ACTION ITEM:
Please repeat, from the entries that follow, the lines from the one containing "Given: Open 文档内容 in the sidebar" through the one containing "Switch to the Операции" exactly, adding nothing.

DATA LISTING:
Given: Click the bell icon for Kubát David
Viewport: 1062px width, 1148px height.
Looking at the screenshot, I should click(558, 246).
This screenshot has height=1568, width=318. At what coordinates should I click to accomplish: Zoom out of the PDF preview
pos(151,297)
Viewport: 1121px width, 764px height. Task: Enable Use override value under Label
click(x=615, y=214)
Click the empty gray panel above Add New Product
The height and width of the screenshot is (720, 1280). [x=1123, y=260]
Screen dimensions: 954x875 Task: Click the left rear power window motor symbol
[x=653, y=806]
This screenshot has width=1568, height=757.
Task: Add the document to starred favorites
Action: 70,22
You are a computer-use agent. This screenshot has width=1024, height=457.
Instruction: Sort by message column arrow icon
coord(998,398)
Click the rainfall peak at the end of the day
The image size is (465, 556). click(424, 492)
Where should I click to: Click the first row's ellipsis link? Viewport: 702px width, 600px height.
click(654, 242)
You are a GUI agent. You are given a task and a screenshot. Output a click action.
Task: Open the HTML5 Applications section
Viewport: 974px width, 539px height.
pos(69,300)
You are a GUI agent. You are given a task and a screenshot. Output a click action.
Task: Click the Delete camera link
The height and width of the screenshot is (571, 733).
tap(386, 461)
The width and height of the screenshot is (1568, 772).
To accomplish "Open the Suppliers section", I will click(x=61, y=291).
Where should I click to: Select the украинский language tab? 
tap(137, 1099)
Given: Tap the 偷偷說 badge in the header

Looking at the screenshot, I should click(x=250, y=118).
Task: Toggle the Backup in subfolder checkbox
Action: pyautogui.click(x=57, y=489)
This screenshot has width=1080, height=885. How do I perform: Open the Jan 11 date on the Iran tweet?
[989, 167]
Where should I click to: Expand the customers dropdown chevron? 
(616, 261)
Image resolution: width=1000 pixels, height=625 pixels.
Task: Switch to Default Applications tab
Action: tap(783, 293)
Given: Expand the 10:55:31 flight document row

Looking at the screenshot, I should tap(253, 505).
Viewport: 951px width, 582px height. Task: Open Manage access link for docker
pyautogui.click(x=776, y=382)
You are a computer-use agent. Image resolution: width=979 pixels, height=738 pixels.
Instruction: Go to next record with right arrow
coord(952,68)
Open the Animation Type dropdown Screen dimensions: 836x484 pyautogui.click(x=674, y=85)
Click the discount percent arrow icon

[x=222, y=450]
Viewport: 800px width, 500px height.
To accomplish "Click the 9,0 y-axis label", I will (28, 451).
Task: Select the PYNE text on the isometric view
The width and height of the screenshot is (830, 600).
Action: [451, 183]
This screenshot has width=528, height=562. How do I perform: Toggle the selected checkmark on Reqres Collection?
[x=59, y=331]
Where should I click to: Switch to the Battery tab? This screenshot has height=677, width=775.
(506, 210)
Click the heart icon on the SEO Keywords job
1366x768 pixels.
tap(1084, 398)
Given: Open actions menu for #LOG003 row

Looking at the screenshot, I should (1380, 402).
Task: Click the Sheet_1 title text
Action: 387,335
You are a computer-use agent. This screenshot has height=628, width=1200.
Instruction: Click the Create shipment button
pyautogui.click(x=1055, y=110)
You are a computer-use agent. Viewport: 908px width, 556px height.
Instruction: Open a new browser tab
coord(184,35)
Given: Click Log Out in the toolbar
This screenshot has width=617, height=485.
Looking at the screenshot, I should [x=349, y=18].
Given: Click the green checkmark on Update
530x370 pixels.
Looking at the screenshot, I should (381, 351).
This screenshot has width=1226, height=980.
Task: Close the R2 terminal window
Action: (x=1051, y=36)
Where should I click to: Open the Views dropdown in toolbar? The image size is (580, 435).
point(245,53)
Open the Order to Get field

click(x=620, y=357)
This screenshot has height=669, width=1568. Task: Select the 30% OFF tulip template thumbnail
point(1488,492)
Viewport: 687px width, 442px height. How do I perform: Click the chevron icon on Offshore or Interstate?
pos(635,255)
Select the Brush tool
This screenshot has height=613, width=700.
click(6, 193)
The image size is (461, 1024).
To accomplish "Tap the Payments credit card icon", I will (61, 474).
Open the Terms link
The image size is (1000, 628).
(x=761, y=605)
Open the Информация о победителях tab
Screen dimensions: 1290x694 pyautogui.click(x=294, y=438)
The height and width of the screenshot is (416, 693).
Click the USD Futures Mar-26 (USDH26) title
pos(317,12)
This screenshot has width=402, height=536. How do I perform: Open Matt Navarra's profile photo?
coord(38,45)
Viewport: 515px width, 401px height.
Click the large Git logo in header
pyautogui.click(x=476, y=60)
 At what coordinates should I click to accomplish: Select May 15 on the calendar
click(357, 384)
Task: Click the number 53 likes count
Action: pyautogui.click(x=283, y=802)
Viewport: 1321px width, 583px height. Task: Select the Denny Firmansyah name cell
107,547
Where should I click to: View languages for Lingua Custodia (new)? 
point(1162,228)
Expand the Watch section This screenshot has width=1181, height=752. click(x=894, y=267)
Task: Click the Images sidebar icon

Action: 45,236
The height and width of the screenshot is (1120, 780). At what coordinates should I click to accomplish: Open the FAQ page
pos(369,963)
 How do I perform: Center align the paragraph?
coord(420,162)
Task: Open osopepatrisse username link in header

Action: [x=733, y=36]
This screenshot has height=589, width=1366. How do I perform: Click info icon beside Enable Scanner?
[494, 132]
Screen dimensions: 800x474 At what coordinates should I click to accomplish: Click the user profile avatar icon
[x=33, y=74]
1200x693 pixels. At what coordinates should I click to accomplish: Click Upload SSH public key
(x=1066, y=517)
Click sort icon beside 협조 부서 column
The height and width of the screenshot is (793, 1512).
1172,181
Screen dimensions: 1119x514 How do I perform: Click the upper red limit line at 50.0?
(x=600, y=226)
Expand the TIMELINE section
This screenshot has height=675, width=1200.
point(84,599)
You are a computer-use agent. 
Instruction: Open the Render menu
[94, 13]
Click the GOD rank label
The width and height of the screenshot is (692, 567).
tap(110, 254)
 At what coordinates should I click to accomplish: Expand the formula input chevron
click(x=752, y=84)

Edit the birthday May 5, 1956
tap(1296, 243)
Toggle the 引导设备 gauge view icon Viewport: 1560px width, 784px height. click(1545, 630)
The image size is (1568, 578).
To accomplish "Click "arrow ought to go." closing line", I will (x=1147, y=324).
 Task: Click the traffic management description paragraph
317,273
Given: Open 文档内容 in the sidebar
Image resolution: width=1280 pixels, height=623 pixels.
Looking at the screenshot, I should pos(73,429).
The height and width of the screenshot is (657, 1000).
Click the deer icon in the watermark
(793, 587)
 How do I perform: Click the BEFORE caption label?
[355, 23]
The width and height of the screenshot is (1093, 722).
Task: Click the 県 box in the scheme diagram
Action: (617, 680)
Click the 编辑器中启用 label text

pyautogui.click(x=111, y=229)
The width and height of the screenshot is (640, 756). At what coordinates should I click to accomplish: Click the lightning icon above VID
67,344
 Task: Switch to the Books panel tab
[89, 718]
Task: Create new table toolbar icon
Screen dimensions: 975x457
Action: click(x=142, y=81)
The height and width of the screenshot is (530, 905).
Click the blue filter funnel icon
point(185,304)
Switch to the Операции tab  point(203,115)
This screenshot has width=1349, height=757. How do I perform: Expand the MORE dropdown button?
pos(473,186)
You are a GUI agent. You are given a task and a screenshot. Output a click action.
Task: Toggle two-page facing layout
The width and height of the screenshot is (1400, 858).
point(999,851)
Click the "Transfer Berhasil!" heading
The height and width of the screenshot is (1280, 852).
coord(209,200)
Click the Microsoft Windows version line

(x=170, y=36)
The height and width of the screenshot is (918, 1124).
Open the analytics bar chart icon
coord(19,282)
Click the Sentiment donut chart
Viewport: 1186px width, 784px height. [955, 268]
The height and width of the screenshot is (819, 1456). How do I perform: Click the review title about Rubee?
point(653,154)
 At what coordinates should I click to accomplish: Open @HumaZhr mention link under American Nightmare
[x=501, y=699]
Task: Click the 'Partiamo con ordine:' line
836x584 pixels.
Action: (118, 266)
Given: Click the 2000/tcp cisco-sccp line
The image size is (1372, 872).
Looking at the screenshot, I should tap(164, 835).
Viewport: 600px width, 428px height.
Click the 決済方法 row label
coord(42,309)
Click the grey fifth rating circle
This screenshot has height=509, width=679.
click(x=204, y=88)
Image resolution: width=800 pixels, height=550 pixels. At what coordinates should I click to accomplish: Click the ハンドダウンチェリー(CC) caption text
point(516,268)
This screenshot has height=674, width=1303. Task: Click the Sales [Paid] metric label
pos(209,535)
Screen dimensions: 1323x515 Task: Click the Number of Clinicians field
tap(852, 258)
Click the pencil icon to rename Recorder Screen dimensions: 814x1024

SOLUTION TO THE EXERCISE:
Given: Open 文档内容 in the sidebar
Image resolution: width=1280 pixels, height=623 pixels.
Looking at the screenshot, I should pos(73,429).
The height and width of the screenshot is (657, 1000).
Click the deer icon in the watermark
(793, 587)
 How do I perform: Click the BEFORE caption label?
[355, 23]
The width and height of the screenshot is (1093, 722).
Task: Click the 県 box in the scheme diagram
Action: (617, 680)
Click the 编辑器中启用 label text

pyautogui.click(x=111, y=229)
The width and height of the screenshot is (640, 756). At what coordinates should I click to accomplish: Click the lightning icon above VID
67,344
 Task: Switch to the Books panel tab
[89, 718]
Task: Create new table toolbar icon
Screen dimensions: 975x457
Action: click(x=142, y=81)
The height and width of the screenshot is (530, 905).
Click the blue filter funnel icon
point(185,304)
Switch to the Операции tab  point(203,115)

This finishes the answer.